Performance of the pebble-floor task is known to depend on inputs to the forebrain via the thalamofugal visual projections, which relay information to the visual Wulst. As discussed in the Introduction, administration of glutamate to the left visual Wulst, not the right visual Wulst or other visual regions in the forebrain, impairs performance of the pebble- floor task (Deng & Rogers 1997). It is known that the glutamate treatment promotes growth of extra projections from the right side of the thalamus (fed by the left, occluded eye) to the left visual Wulst and thereby removes the normal asymmetry in the thalamofugal projections (Khyentse & Rogers 1997). Thus, symmetry of the visual projections correlates with impaired performance of chicks tested binocularly on the pebble-floor task (i.e. more pecking at pebbles in the last 20 pecks). Incubation in the dark also leads to the development of symmetry in the thalamofugal visual projections but, in this case, the symmetry is caused by the development of fewer projections from the left side of the thalamus to the right visual Wulst (Rogers & Bolden 1991) and, as shown in experiment 1, it does not cause impaired binocular performance on the pebble floor. Thus it would appear to be the exuberant growth of visual projections to the left Wulst, caused by glutamate, that impairs binocular performance possibly because the extra connections interfere with normal processing of inputs.

The first experiment also revealed a sex difference: females tested on the pebble floor on day 8 posthatching, unlike males, did not show lateralisation. Irrespective of whether they were using the LE or RE, females pecked almost at random. This result is, largely, consistent with the lesser degree of asymmetry in the thalamofugal visual projections of females compared to males (Rajendra & Rogers 1993). It also confirms an earlier report of a similar sex difference in chicks tested in the second week of life (Zappia & Rogers 1987) but it remains possible that the sex difference is age-dependent because no overall effect of sex was found in experiment 2, which investigated reversal of the lateralisation by exposing the embryo’s left eye to light followed by testing at various ages posthatching.

Despite the sex difference in the data reported in experiment 1, and despite almost random pecking by both LE and RE females and males incubated in the dark, binocular performance permitted the chicks to peck predominantly at grain. Neither sex or incubation condition affected binocular performance. This suggests that the inability of RE females and RE-dark incubated males to peck predominantly at grain may be due to interference from regions of the forebrain that receive input from the non-seeing eye, an effect suggested for other behaviours by Andrew (1991). The same may be the case in dark-incubated males using the right eye, although further experimentation will be needed to determine the exact mechanism(s) involved.

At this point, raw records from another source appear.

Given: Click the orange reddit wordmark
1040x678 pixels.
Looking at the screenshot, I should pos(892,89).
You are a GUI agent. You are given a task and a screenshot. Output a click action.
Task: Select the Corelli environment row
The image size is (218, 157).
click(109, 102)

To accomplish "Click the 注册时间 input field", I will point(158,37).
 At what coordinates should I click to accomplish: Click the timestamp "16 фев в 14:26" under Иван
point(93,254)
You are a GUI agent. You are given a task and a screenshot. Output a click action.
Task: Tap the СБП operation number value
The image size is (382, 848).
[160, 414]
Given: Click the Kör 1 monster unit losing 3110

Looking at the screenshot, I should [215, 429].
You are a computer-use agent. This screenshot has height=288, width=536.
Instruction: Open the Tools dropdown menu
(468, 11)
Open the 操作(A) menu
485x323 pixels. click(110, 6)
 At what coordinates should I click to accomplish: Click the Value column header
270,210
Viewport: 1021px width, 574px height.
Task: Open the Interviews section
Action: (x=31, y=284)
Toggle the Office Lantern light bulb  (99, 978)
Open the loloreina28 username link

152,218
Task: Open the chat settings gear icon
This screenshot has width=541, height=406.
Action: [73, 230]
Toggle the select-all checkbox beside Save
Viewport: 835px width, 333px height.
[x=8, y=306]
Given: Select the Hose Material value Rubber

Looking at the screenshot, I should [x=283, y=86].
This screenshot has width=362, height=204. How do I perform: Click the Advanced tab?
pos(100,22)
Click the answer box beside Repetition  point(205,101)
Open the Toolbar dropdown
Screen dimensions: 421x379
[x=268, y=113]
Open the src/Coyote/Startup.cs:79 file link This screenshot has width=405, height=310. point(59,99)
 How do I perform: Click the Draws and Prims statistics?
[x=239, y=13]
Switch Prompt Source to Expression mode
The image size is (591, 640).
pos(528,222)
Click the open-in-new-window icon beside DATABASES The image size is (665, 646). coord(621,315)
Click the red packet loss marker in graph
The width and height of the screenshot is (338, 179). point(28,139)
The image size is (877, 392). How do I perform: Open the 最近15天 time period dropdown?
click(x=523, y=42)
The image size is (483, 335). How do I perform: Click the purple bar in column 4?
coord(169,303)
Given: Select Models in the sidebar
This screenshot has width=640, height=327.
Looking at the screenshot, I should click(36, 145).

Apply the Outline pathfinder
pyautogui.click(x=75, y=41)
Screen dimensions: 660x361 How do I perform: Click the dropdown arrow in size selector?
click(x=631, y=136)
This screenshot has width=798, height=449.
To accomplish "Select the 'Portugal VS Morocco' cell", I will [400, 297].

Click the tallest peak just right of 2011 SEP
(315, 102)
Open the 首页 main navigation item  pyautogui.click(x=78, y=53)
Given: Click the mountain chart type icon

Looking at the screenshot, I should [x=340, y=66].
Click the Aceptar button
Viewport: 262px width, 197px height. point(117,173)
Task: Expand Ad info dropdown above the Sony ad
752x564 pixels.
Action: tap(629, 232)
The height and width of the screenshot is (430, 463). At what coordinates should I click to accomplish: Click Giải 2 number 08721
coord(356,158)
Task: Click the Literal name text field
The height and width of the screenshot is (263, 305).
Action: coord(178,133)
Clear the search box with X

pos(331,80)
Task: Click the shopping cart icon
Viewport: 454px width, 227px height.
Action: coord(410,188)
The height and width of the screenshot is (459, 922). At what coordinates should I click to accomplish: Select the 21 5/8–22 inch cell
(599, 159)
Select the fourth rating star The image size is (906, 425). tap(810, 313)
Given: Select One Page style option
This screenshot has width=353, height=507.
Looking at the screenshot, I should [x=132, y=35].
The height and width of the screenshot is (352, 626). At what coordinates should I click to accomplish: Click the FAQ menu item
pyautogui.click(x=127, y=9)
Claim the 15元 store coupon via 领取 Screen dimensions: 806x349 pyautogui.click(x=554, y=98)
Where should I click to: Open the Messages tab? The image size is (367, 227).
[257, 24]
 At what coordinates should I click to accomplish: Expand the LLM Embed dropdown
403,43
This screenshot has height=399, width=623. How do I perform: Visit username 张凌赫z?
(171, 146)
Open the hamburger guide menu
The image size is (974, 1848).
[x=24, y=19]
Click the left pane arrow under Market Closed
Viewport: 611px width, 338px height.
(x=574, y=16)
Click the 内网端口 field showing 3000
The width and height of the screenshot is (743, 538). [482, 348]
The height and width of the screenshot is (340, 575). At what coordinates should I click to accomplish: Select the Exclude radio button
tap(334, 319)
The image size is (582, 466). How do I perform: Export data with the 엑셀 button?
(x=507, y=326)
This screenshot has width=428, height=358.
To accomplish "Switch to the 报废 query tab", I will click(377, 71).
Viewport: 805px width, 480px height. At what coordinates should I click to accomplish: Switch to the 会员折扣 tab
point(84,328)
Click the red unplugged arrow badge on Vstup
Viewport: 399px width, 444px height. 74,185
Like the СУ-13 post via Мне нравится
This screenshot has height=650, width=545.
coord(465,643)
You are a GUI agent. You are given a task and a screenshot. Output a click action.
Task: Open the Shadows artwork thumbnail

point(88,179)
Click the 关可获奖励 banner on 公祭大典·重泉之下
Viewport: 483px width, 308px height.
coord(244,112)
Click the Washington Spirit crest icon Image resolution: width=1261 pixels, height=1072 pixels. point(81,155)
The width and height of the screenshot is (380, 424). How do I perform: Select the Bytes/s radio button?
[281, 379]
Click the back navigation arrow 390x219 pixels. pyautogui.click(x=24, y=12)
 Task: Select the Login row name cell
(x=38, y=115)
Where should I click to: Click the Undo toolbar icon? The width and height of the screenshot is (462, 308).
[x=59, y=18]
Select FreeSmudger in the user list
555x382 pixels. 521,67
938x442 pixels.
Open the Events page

The considerable influence of light on lateralisation of performance on the pebble-floor task was demonstrated further by the reversal of lateralisation by occluding the embryo’s right eye and exposing the left eye to light. After occluding the RE and exposing the LE of the embryo to light, chicks tested on the pebble-floor task using the LE peck mainly at grain at all ages on which they were tested (days 3, 5, 8 or 12 posthatching), while chicks tested using the RE deliver high numbers of pecks at pebbles. In other words the direction of the lateralisation is reversed compared to the normal situation and compared to their matched controls in which the embryo’s head was withdrawn from the eggs and the LE was occluded. There were, however, two ages on which the results differed from this overall pattern: day 8 for the chicks that had received light stimulation of the LE and day 5 for those that had received light stimulation of the RE. On these days there was no lateralisation of performance, probably as a consequence of the known shifts in hemispheric dominance during development.

Importance of the lateralisation determined by light exposure of the embryo

Previous studies have shown that light exposure before hatching affects lateralisation of sexual and aggressive responses in young chicks in the same way as it does for pebble-floor performance (Rogers 1982; Zappia & Rogers 1983; Rogers 1991, 1995). Since all of these behaviours are important for survival, we may deduce that the conditions in which the egg is incubated must be rather critical for normal development. In a natural setting it is known that the hen responds to the vocalisations made by the chick embryos just prior to hatching and her response is to stand up when the embryo makes distress calls and to turn the eggs (Tuculescu and Griswold 1983). Such embryo-hen interactions occur just prior to hatching during the sensitive period for neural and behavioural development of the visual system. Their potential effects on the embryo persist into early posthatching life and possibly even into adulthood.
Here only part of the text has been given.